**DOCUMENT PASSAGE:**
□ □ □ □

Re: Parallel tuplesort (for parallel B-Tree index creation)

From: Peter Geoghegan <pg(at)bowt(dot)ie>
To: Thomas Munro <thomas(dot)munro(at)enterprisedb(dot)com>
Cc: Robert Haas <robertmhaas(at)gmail(dot)com>, Heikki Linnakangas <hlinnaka(at)iki(dot)fi>, Pg Hackers <pgsql-hackers(at)postgresql(dot)org>, Corey Huinker <corey(dot)huinker(at)gmail(dot)com>
Subject: Re: Parallel tuplesort (for parallel B-Tree index creation)
Date: 2017-02-07 04:43:35
Message-ID: CAH2-WzmJefSkr7HuTBFkfCmafRbQdwOojVS18Uo5MS=VGZoSEw@mail.gmail.com
Views: Raw Message | Whole Thread | Download mbox | Resend email
Thread:
Lists: pgsql-hackers

On Mon, Jan 30, 2017 at 9:15 PM, Peter Geoghegan <pg(at)bowt(dot)ie> wrote:
>> IIUC worker_wait() is only being used to keep the worker around so its
>> files aren't deleted. Once buffile cleanup is changed to be
>> ref-counted (in an on_dsm_detach hook?) then workers might as well
>> exit sooner, freeing up a worker slot... do I have that right?
>
> Yes. Or at least I think it's very likely that that will end up happening.

I've looked into this, and have a version of the patch where clean-up
occurs when the last backend with a reference to the BufFile goes
away. It seems robust; all of my private tests pass, which includes
things that parallel CREATE INDEX won't use, and yet is added as
infrastructure (e.g., randomAccess recycling of blocks by leader from
workers).

As Thomas anticipated, worker_wait() now only makes workers wait until
the leader comes along to take a reference to their files, at which
point the worker processes can go away. In effect, the worker
processes go away as soon as possible, just as the leader begins its
final on-the-fly merge. At that point, they could be reused by some
other process, of course.

However, there are some specific implementation issues with this that
I didn't quite anticipate. I would like to get feedback on these
issues now, from both Thomas and Robert. The issues relate to how much
the patch can or should "buy into resource management". You might
guess that this new resource management code is something that should
live in fd.c, alongside the guts of temp file resource management,
within the function FileClose(). That way, it would be called by every
possible path that might delete a temp file, including
ResourceOwnerReleaseInternal(). That's not what I've done, though.
Instead, refcount management is limited to a few higher level routines
in buffile.c. Initially, resource management in FileClose() is made to
assume that it must delete the file. Then, if and when directed to by
BufFileClose()/refcount, a backend may determine that it is not its
job to do the deletion -- it will not be the one that must "turn out
the lights", and so indicates to FileClose() that it should not delete
the file after all (it should just release vFDs, close(), and so on).
Otherwise, when refcount reaches zero, temp files are deleted by
FileClose() in more or less the conventional manner.

□ □ □ □

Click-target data
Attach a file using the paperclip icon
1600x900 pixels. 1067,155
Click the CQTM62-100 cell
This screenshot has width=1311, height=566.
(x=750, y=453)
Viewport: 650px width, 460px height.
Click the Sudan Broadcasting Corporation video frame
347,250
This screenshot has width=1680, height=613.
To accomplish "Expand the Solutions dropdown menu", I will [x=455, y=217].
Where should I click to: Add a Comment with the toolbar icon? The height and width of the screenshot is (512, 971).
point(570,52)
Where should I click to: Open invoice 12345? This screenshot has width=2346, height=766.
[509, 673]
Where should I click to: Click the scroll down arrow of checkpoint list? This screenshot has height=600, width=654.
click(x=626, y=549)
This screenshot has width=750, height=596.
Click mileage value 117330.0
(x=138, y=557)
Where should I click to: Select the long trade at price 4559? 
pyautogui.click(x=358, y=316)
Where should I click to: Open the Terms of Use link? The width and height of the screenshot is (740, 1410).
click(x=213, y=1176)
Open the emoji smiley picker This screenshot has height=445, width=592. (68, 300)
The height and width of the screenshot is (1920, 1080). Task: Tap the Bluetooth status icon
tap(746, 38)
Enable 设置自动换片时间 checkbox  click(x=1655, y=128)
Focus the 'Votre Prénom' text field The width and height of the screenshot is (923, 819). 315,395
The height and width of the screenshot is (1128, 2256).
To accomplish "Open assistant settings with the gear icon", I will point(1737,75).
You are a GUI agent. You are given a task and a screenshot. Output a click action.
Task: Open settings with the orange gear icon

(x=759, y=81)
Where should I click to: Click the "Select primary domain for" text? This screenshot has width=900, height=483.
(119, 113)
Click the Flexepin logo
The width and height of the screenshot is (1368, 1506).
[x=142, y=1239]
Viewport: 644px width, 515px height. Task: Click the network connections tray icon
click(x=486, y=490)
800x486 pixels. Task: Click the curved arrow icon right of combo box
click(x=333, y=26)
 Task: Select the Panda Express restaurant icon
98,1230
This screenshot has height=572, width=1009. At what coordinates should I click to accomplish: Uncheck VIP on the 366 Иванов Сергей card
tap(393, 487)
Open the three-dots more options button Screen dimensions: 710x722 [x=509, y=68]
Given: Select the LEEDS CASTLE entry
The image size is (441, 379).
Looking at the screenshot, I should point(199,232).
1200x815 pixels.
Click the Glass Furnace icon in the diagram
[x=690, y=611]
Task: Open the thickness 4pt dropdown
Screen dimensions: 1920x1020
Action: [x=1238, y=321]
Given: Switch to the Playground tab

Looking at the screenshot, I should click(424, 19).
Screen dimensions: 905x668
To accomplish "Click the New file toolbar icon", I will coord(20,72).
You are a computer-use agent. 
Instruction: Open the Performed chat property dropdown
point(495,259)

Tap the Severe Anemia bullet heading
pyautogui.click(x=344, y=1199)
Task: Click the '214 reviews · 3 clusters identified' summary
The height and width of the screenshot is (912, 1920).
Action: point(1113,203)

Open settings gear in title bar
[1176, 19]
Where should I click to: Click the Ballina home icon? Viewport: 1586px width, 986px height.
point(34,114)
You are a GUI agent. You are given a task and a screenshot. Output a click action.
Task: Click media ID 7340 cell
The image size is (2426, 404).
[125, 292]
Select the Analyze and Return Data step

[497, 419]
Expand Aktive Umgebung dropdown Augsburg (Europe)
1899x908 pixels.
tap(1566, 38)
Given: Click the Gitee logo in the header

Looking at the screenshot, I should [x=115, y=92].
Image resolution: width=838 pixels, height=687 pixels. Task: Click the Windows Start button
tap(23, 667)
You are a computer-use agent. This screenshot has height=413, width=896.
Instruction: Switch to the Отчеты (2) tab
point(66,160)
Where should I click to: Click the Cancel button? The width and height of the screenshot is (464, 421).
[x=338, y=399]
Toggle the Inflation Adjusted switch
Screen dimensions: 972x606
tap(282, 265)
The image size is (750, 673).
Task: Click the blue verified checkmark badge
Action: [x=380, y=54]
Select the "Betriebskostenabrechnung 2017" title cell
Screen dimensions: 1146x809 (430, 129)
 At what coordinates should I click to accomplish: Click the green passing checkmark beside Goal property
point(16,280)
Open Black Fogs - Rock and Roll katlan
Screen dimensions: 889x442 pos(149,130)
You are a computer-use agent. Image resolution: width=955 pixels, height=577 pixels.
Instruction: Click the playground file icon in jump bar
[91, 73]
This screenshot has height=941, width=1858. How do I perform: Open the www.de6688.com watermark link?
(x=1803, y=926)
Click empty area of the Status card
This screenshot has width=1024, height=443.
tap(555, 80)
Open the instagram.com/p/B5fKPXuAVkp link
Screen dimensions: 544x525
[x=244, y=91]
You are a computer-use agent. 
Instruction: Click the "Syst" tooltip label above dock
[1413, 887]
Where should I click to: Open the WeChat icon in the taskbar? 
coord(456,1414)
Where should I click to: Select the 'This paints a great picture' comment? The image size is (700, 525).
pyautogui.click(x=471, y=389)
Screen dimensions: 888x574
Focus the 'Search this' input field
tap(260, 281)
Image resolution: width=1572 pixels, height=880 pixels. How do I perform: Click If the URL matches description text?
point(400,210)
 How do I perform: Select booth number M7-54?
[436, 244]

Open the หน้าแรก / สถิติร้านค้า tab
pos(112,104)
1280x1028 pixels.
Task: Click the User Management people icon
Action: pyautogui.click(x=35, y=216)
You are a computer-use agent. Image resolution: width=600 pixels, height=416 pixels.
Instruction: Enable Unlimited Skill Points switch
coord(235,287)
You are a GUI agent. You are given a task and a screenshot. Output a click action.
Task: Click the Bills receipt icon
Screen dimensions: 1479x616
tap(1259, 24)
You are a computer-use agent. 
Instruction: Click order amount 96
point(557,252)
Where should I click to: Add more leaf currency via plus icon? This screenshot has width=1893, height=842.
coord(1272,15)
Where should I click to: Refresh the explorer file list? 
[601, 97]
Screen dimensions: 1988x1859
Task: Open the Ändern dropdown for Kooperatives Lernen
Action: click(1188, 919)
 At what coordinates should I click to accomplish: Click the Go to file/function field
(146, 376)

□ □ □ □

**COMPLETE THE FOLLOWING:**
1 - Name every distinct function that the parallel tuplesort post writes with trailing parentheses.
2 - In the parallel tuplesort post, which source file's higher-level routines does the author limit refcount management to?
3 - Carry on the mailing-list post about parallel tuplesort past its final sentence.

**RESPONSES IN ORDER:**
1 - worker_wait(), FileClose(), ResourceOwnerReleaseInternal(), BufFileClose(), close()

2 - buffile.c

3 -
The fact that there could, in general, be any error that causes us to
attempt a double-deletion (deletion of a temp file from more than one
backend) for a time is less of a problem than you might think. This is
because there is a risk of this only for as long as two backends hold
open the file at the same time. In the case of parallel CREATE INDEX,
this is now the shortest possible period of time, since workers close
their files using BufFileClose() immediately after the leader wakes
them up from a quiescent state. And, if that were to actually happen,
say due to some random OOM error during that small window, the
consequence is no worse than an annoying log message: "could not
unlink file..." (this would come from the second backend that
attempted an unlink()). You would not see this when a worker raised an
error due to a duplicate violation, or any other routine problem, so
it should really be almost impossible.

That having been said, this probably *is* a problematic restriction in
cases where a temp file's ownership is not immediately handed over
without concurrent sharing. What happens to be a small window for the
parallel CREATE INDEX patch probably wouldn't be a small window for
parallel hash join. :-(

It's not hard to see why I would like to do things this way. Just look
at ResourceOwnerReleaseInternal(). Any release of a file happens
during RESOURCE_RELEASE_AFTER_LOCKS, whereas the release of dynamic
shared memory segments happens earlier, during
RESOURCE_RELEASE_BEFORE_LOCKS. ISTM that the only sensible way to
implement a refcount is using dynamic shared memory, and that seems
hard. There are additional reasons why I suggest we go this way, such
as the fact that all the relevant state belongs to BufFile, which is
implemented a layer above all of the guts of resource management of
temp files within fd.c. I'd have to replicate almost all state in fd.c
to make it all work, which seems like a big modularity violation.

Does anyone have any suggestions on how to tackle this?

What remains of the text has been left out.